Contact details of the data protection officer EXCO GmbH

c/o Data Protection Officer
EXCO GmbH
Adam-Opel-Straße 9-11
67227 Frankenthal
Germany

Email: datenschutz@exco-group.com

This privacy policy applies to the following social media sites of EXCO GmbH:
https://www.linkedin.com/company/exco-gmbh/posts/?feedView=all

https://www.facebook.com/EXCO.TheQualityCompany

https://www.instagram.com/excogmbh/

https://www.kununu.com/de/exco

https://www.youtube.com/@excogroup2086

https://www.xing.com/pages/excogmbh

Your rights

You can exercise the following rights at any time using the contact details provided:

Information about what personal data we have stored about you and how we process it (Art. 15 GDPR),
Correction of incorrect or incomplete personal data (Art. 16 GDPR),
Deletion of your personal data stored by us (Art. 17 GDPR),
Restriction of processing if we are not yet permitted to delete your data due to legal obligations (Art. 18 GDPR),
Objection to the processing of your data (Art. 21 GDPR) and
Data portability, provided that the processing is based on your consent or a contract (Art. 20 GDPR).

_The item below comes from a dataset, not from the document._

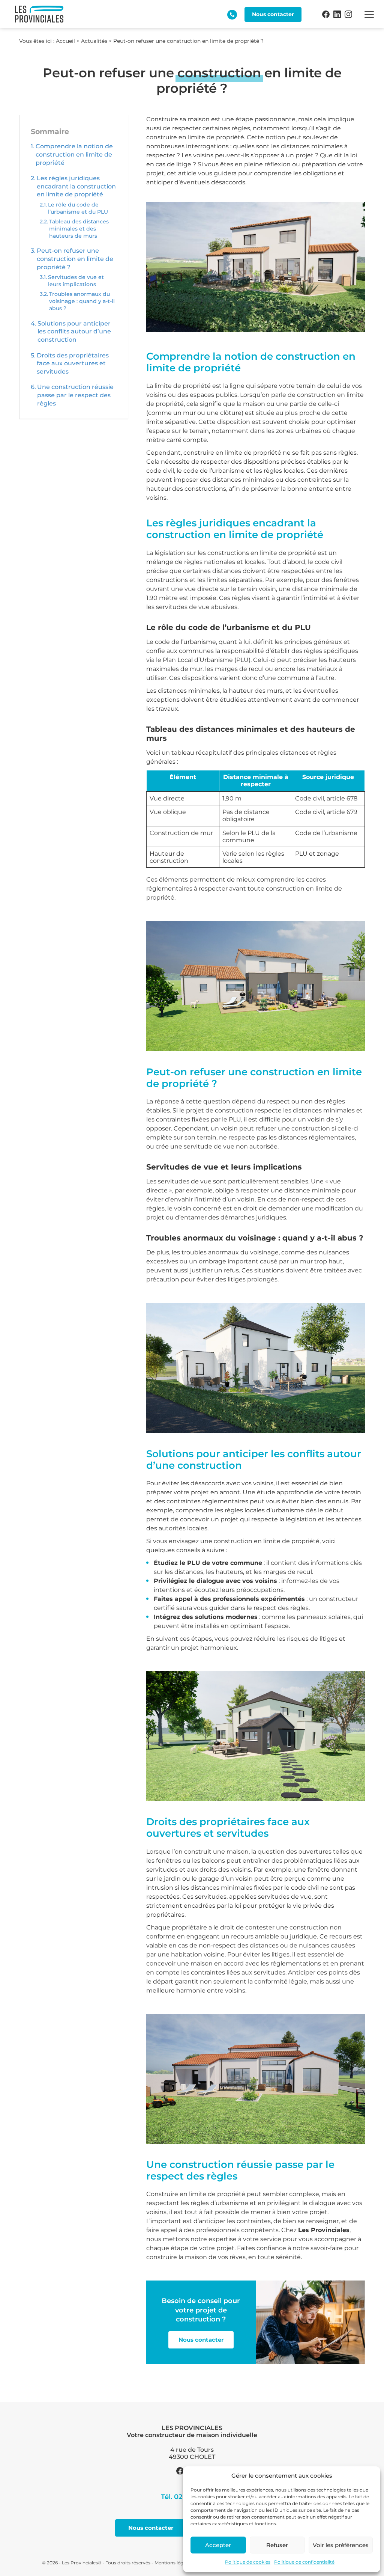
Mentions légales (173, 2562)
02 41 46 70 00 (232, 15)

If you have given us your consent, you can revoke it at any time with effect for the future. Please note that consent for social media appearances is given to the respective operator of the social network and must also be revoked there.

In addition, you have the right to lodge a complaint with a supervisory authority – for example, the data protection authority in your place of residence or the supervisory authority responsible for us.

An overview of the competent supervisory authorities (for the non-public sector) can be found here: www.bfdi.bund.de/DE/Service/Anschriften/anschriften_table.html

Data processing by social networks

Social networks such as LinkedIn, Facebook, etc. can usually analyse your user behaviour comprehensively when you visit their website or a website with integrated social media content (e.g. like buttons or advertising banners). Visiting our social media sites triggers numerous data processing operations that are relevant to data protection. Specifically:

If you are logged into your social media account and visit our social media presence, the operator of the social media portal can assign this visit to your user account. However, your personal data may also be collected if you are not logged in or do not have an account with the respective social media portal. In this case, this data is collected, for example, via cookies stored on your device or by recording your IP address.

With the help of the data collected in this way, the operators of the social media portals can create user profiles in which your preferences and interests are stored. In this way, interest-based advertising can be displayed to you both within and outside the respective social media presence. If you have an account with the respective social network, interest-based advertising can be displayed on all devices on which you are or were logged in.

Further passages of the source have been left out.